Contextual interviews reveal tacit knowledge and work practice details
Contextual inquiry is used as a best-practice qualitative interviewing technique. It involves directly observing and talking with people while they conduct a work or life activity you support to capture the details, structure, and intents of their work.

Observations are interpreted directly with interviewees to ensure there is agreement on the reasons behind their actions. This technique helps mitigate consequences from acting on untested assumptions or confirmation bias.

Most projects require about one to two dozen interviews, each about 2 hours in duration. Prior to conducting interviews, a focus-setting activity identifies the problem or opportunity you wish to explore which is then translated into an understanding of the kinds of people to interview and the kinds of activities to pay attention to during the interviews.
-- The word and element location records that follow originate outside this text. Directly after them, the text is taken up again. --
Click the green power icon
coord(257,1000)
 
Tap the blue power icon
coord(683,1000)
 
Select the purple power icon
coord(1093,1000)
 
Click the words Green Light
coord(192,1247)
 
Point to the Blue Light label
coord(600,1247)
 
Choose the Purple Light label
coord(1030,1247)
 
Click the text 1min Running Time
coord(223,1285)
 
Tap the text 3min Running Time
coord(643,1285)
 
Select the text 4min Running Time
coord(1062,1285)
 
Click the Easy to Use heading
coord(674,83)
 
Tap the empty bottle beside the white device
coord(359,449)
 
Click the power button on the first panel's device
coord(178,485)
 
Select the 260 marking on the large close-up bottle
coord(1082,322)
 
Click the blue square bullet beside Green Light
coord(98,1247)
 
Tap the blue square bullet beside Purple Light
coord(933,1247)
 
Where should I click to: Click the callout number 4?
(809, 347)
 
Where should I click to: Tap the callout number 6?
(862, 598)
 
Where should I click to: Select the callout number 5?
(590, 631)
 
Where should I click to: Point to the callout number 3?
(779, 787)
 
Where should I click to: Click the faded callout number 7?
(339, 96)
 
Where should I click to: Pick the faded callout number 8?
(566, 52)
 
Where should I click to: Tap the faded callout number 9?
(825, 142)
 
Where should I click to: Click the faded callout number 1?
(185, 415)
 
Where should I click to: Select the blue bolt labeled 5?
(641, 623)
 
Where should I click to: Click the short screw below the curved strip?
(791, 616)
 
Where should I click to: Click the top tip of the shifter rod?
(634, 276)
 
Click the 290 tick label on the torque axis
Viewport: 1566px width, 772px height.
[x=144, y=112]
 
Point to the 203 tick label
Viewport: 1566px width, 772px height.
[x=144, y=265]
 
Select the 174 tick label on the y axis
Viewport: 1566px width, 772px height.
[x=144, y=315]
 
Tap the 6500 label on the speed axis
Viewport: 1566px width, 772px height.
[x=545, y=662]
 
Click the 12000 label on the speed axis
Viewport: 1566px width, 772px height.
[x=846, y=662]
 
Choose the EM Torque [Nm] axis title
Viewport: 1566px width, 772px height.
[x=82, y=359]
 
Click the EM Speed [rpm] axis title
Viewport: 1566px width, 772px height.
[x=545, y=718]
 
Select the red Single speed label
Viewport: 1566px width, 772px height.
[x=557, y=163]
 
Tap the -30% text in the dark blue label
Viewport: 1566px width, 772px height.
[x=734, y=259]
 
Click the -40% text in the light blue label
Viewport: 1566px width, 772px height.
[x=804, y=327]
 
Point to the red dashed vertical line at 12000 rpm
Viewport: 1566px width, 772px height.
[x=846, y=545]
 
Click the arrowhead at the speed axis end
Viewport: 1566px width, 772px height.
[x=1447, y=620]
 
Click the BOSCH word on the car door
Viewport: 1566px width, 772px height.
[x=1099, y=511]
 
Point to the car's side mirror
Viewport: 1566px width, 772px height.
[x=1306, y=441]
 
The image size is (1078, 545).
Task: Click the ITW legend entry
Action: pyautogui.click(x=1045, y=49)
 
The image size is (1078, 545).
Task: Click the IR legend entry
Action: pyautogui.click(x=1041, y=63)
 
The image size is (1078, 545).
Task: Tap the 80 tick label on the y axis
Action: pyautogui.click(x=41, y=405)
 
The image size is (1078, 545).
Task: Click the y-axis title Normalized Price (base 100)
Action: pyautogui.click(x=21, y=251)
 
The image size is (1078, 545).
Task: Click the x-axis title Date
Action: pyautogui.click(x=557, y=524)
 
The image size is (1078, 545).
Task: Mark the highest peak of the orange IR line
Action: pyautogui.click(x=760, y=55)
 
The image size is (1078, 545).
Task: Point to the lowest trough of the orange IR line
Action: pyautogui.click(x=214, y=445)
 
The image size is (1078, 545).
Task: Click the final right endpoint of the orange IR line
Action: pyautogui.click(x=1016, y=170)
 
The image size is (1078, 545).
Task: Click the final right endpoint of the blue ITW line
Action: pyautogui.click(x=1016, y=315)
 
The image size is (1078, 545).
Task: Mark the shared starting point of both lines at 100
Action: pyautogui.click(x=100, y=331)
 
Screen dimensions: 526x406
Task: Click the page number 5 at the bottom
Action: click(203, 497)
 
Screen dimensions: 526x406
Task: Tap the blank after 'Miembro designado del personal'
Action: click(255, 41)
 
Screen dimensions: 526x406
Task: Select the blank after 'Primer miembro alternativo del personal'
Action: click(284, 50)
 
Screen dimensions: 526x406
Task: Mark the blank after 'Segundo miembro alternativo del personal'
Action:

During each interview, detailed data are gathered about what the interviewee is doing, why they are doing it, and the important issues they face. Data captured from the interviews is used to produce an actionable research insight report that summarizes user issues and offers recommendations.


Cross-functional team participates in an immersive visioning workshop, inspired by the user data to invent new user experiences
To ideate from the user data, you have the option to engage in facilitated team visioning exercises. Team members first immerse themselves in provided consolidated models arising from the interview data to prime their brains with issues and ideas grounded in your users’ reality.

The team identifies overarching themes around which they, together, invent stories of ways to improve the work or lives of users by taking advantage of their knowledge of technology, materials, and business processes. Multiple stories are sketched as visions representing a future experience for your users, then evaluated and improved to resolve technical infeasibilities and business constraints.